Son 22 yıllık ortalamaya nazaran, en kurak periyodu yaşandığını tabir eden İmamoğlu, “Fakat kuraklık, sadece İstanbul’da değil. Türkiye’nin neredeyse beşte dördü bu durumda. Çok kötü. Doğu Karadeniz bile yağış alma konusunda çok sorunlu bir dönem geçiriyor. Ben bazen şöyle sabah kalktığımda diyorum ki; ‘Gerçek konuların ne kadar uzağındayız.’ Deprem, hayatımızın en önemli açık ara gündemi. İklim değişikliği, hiçbir gün gündemimizden çıkarmamamız gereken konulardan birisi” diye uyardı.

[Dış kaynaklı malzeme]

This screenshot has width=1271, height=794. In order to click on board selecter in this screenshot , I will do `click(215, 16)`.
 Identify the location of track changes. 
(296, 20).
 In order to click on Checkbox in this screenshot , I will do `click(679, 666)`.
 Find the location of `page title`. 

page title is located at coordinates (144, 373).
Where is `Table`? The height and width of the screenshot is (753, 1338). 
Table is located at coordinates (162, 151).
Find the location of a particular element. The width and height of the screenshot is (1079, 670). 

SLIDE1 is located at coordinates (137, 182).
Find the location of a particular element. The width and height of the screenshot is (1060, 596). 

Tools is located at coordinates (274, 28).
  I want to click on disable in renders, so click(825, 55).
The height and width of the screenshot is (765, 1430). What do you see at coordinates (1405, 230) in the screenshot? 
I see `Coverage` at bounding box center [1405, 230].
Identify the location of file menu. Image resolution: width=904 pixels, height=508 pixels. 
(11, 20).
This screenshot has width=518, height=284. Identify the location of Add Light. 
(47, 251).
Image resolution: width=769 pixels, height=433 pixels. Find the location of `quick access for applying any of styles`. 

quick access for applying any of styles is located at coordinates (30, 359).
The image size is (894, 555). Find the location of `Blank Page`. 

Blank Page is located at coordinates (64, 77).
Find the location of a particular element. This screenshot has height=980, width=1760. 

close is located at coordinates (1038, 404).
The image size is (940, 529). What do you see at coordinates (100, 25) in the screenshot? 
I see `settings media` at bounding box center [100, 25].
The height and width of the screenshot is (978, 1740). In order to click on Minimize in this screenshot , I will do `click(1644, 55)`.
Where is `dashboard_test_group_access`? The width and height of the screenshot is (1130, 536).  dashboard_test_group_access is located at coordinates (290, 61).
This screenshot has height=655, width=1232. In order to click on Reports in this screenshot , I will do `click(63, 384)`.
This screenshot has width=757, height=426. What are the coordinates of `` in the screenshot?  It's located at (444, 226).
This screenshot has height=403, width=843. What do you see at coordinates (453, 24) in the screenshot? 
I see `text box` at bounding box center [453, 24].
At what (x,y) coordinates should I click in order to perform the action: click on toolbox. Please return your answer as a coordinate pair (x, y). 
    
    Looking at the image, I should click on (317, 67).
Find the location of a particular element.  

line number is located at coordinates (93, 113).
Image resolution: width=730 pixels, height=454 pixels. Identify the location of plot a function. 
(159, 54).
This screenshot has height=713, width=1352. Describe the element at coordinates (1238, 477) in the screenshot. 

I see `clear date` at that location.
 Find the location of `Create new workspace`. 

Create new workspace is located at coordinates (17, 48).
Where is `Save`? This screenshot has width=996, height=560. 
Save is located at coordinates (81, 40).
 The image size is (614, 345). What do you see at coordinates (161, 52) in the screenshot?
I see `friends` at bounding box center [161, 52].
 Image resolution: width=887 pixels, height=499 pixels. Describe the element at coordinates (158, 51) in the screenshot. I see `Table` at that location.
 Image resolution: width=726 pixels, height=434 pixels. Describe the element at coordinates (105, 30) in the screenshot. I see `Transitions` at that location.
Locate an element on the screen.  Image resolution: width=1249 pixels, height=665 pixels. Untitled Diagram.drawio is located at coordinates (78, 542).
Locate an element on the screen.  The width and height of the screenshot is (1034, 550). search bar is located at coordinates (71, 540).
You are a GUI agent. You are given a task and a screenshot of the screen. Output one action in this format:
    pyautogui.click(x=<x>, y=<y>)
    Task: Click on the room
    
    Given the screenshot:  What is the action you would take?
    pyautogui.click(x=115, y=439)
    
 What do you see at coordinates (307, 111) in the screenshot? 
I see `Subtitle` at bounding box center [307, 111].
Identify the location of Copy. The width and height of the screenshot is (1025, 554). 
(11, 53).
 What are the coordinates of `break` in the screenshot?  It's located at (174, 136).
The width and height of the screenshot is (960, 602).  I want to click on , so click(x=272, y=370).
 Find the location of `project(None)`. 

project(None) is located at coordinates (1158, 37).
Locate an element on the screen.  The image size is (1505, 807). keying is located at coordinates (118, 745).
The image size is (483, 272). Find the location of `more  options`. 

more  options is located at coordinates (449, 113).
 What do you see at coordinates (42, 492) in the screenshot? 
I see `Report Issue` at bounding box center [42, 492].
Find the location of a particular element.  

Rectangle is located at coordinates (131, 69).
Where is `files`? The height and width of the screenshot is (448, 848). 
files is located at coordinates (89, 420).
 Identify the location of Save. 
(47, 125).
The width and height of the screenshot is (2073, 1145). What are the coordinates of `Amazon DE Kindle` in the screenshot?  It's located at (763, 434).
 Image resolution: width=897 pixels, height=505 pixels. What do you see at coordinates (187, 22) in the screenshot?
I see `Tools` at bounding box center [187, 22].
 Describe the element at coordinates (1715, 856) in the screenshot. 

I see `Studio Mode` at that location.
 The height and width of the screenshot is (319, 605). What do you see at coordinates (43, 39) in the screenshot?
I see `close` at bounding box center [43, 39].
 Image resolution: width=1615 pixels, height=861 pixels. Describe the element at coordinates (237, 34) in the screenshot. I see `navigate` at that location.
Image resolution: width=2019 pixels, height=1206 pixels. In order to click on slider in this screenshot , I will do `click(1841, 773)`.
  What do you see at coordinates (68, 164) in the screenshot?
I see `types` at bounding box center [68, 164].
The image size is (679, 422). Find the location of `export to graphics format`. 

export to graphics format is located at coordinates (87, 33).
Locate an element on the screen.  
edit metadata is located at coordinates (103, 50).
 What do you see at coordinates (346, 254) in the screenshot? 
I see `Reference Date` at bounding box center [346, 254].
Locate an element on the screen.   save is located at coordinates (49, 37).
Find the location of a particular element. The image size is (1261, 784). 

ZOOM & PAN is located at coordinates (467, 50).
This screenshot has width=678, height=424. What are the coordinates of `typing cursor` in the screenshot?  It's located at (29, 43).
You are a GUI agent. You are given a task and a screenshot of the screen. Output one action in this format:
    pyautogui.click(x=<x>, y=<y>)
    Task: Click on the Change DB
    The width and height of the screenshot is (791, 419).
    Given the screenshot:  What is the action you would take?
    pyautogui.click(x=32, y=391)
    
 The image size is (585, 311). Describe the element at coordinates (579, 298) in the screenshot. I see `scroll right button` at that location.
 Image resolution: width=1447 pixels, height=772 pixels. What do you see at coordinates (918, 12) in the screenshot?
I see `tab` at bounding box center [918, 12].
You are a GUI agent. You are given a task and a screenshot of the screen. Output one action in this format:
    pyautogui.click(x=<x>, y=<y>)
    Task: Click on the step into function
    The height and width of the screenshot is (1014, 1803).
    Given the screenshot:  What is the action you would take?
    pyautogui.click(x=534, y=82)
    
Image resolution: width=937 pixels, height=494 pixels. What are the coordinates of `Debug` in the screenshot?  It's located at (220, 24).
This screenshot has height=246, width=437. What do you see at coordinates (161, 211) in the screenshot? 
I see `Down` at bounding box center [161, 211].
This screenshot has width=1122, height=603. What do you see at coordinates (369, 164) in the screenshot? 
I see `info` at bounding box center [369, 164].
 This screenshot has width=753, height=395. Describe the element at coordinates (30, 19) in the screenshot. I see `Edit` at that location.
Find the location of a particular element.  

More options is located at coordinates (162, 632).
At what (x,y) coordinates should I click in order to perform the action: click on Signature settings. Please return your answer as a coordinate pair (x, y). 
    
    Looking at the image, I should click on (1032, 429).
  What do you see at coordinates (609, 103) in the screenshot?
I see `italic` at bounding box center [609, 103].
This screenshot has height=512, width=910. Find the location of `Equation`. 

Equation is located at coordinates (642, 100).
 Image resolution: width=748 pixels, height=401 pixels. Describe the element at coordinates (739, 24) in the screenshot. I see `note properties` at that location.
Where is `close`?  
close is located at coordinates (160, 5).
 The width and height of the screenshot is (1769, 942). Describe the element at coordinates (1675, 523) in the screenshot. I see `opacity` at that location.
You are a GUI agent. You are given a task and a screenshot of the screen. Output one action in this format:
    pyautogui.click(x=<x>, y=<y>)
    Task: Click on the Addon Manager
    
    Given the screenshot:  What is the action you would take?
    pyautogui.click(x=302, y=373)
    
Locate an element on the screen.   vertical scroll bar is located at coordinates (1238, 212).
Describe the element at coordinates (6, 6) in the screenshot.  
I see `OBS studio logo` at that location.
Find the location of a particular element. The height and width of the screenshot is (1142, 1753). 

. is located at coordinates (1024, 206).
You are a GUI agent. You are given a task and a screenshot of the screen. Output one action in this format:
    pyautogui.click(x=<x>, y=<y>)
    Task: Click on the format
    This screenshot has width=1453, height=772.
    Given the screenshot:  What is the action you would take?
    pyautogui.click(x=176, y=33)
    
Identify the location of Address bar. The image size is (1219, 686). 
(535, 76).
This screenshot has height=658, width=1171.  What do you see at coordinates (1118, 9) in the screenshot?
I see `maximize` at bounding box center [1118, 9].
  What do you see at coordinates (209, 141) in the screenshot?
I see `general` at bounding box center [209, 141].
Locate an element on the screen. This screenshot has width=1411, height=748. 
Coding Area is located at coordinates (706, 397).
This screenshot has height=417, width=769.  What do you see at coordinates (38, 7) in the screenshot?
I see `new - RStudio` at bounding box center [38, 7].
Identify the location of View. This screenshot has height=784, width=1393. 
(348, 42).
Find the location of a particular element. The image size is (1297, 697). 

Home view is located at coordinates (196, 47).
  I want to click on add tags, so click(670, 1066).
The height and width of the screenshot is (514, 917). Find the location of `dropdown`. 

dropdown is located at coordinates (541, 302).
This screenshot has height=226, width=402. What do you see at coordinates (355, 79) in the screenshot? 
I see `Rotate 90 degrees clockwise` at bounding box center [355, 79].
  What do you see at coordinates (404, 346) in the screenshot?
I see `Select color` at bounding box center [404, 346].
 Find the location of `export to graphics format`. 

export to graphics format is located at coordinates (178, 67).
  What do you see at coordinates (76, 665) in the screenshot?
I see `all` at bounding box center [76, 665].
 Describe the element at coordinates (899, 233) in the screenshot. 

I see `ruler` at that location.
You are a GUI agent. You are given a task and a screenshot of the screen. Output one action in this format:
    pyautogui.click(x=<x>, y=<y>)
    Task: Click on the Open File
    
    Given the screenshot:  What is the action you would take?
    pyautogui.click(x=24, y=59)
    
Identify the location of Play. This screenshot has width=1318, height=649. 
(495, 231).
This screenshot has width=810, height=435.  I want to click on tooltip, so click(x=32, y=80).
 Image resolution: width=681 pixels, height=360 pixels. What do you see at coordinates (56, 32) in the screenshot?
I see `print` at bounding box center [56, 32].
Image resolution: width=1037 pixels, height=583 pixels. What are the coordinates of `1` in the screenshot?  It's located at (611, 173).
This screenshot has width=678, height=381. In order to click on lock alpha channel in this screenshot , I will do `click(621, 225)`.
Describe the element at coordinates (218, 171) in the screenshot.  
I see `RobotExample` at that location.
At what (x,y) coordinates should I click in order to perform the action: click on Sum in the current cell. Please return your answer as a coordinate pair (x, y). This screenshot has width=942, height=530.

İmamoğlu, dünkü Altılı Masa toplantısı sonrasında yaşananlarla ilgili soruya da özetle şu karşılıkları verdi:

“Olan biteni aslında biraz basından biraz toplumsal medyadan okuyabildim. Konuşulanları ya da basına düşenleri biliyorum. Şahsî olarak beni ilgilendiren bir çizgisiyle ilgili genel liderimizden bir telefon ya da bir bilgilendirme almadım. Bizim bütün muhalefet olarak rejime karşı gayret ettiğimizin farkında olmalıyız. Bu rejim binalarımızın sağlamlığını tehdit ediyor. Bu rejim kentlerimizin geleceğini tehdit ediyor. Bu rejim çocuklarımızın geleceğini tehdit ediyor. Bu rejim idare anlayışımızı tehdit ediyor. Özgürlüğümüzü, hürriyetimizi… Gayretimizin rejim olduğunu bir sefer unutmayalım. Bizi yıpratmaya çalışıyorlar lakin devir dönem bizim alanımızın insanları da ne yazık ki içinde siyasi arkadaşlarımızın da olduğu tabanlarda bu problem, bu tartışmalar yapıldı, köpürtüldü.Ekrem İmamoğlu, İstanbul Büyükşehir Belediye Lideri. 25 yıllık bir sürecin değişmesini sağlamış bir ortamın temsilcisi. Buna liderlik yapan İstanbul’un belediye lideri. Münasebetiyle bu konuya bizi materyal etmeyin. Ben, bu konuya şöyle bakarım dedim: ‘İstanbul’un belediye lideri, bu konulardan uzak duramaz. İlgilenir. Nasıl ilgilenir? Yeterli olması için ilgilenir. Hakikat yürümesi için ilgilenir. Stratejik olarak gerçek adımların atılması için ilgilenir. Güzelleştirilmesi için ilgilenir. Her hususta desteklemek için, buradaki grubun Türkiye’ye dair proje hazırlanmasından tutun birçok konusuna kadar. Hasebiyle ben bu misyona kendini adamış bir neferim’ dedim. Ben hala tıpkı yerdeyim. Her Cumhuriyet Halk Partili’nin adayı Genel Lideridir. Benim de adayım Genel Liderimdir.”